También agregó que es difícil sostener la manifestación que lleva muchos días y "había mercadería en el interior de la planta que podía echarse a perder. Teníamos miedo de que si eso ocurría, nos puedan iniciar una demanda", explicó Maciel.
Las expectativas están puestas ahora en el martes próximo, en donde las partes se reunirán en Nogoyá junto a representantes de la dirección Provincial de Trabajo. "Ya tenemos en mano las indemnizaciones.
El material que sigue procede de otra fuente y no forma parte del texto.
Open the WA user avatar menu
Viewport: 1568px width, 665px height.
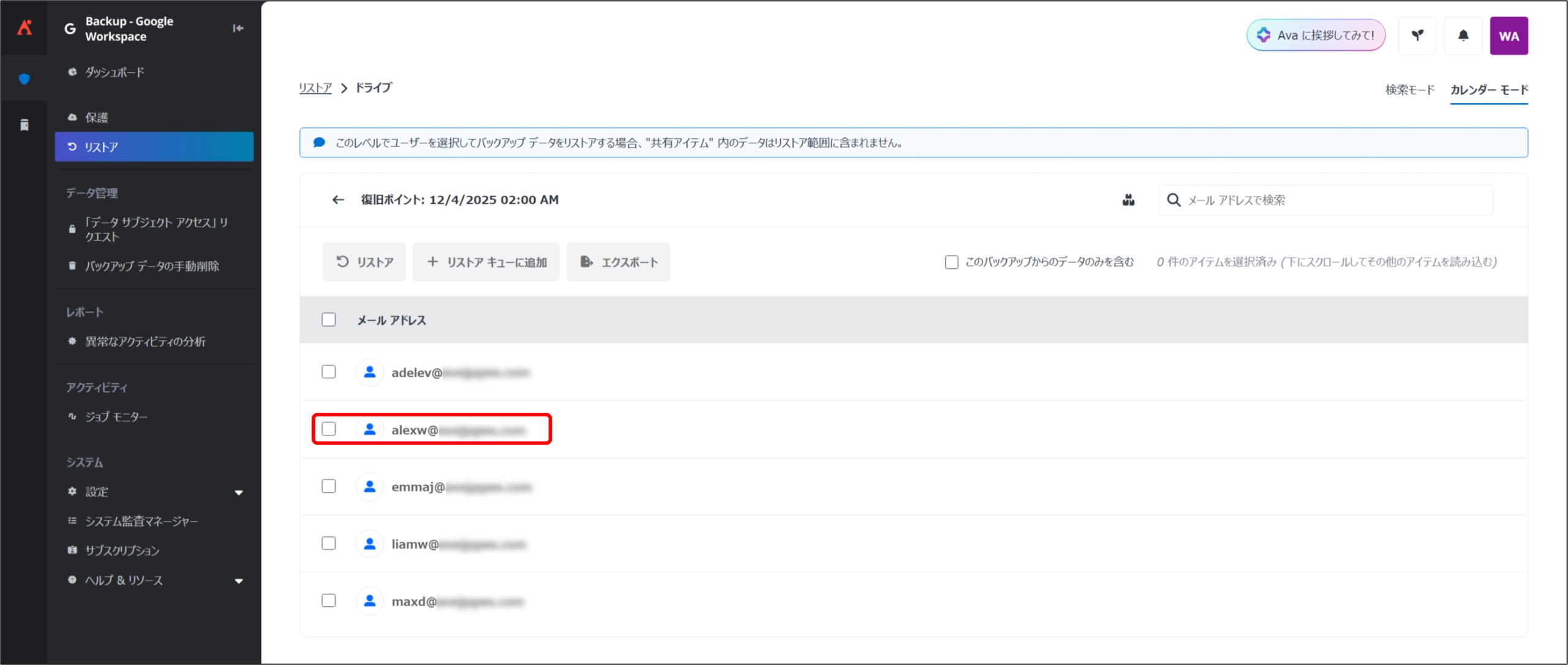[1509, 36]
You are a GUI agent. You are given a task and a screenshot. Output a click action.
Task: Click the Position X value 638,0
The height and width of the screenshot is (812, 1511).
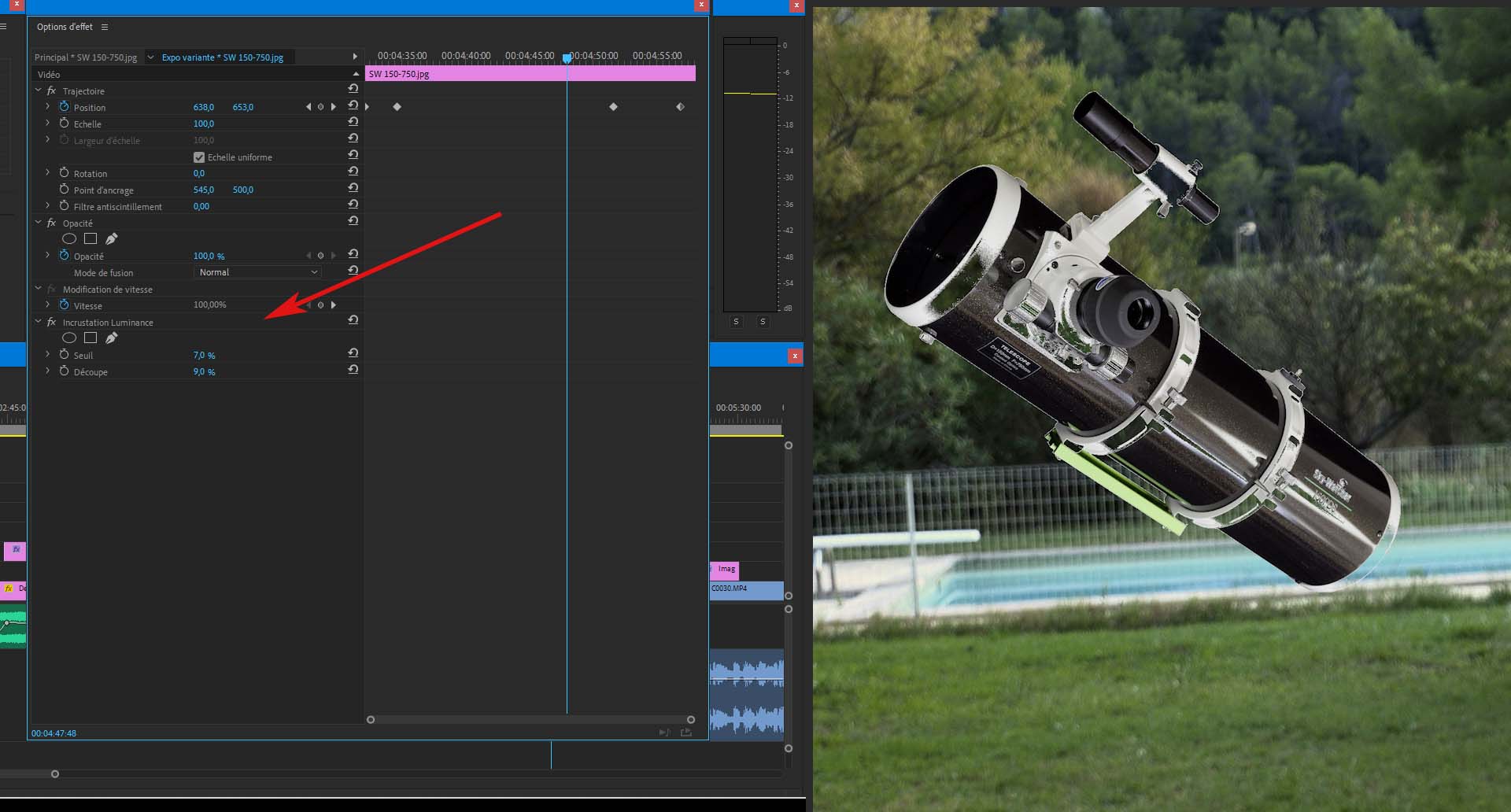coord(203,107)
Si estos empresarios no continúan explotando la fábrica por lo menos solicitamos que ante la dirección de Trabajo se comprometan a entregar a los nuevos inversores una carta de recomendación de cada uno de los trabajadores que perdimos nuestra fuente laboral", se refirió el consultado.
El gesto de levantar la toma
Los 37 empleados despedidos desistieron de continuar con la toma de la planta a modo de gesto para lograr un acuerdo que sea beneficioso para ellos. "Hasta el momento no hay novedades sobre un posible comprador de la empresa", aseguró el trabajador.
Cabe recordar que durante los primeros días de agosto fueron despedidos los 37 trabajadores de la aceitera de Lucas González, llamada Green Lake. Tras la novedad, los trabajadores comenzaron a movilizarse para lograr que se les asegure su fuente laboral, más allá del destino que tome la firma.
La aceitera representa una de las principales fuentes de trabajo de la localidad y el despido masivo causó gran preocupación entre los vecinos del pueblo.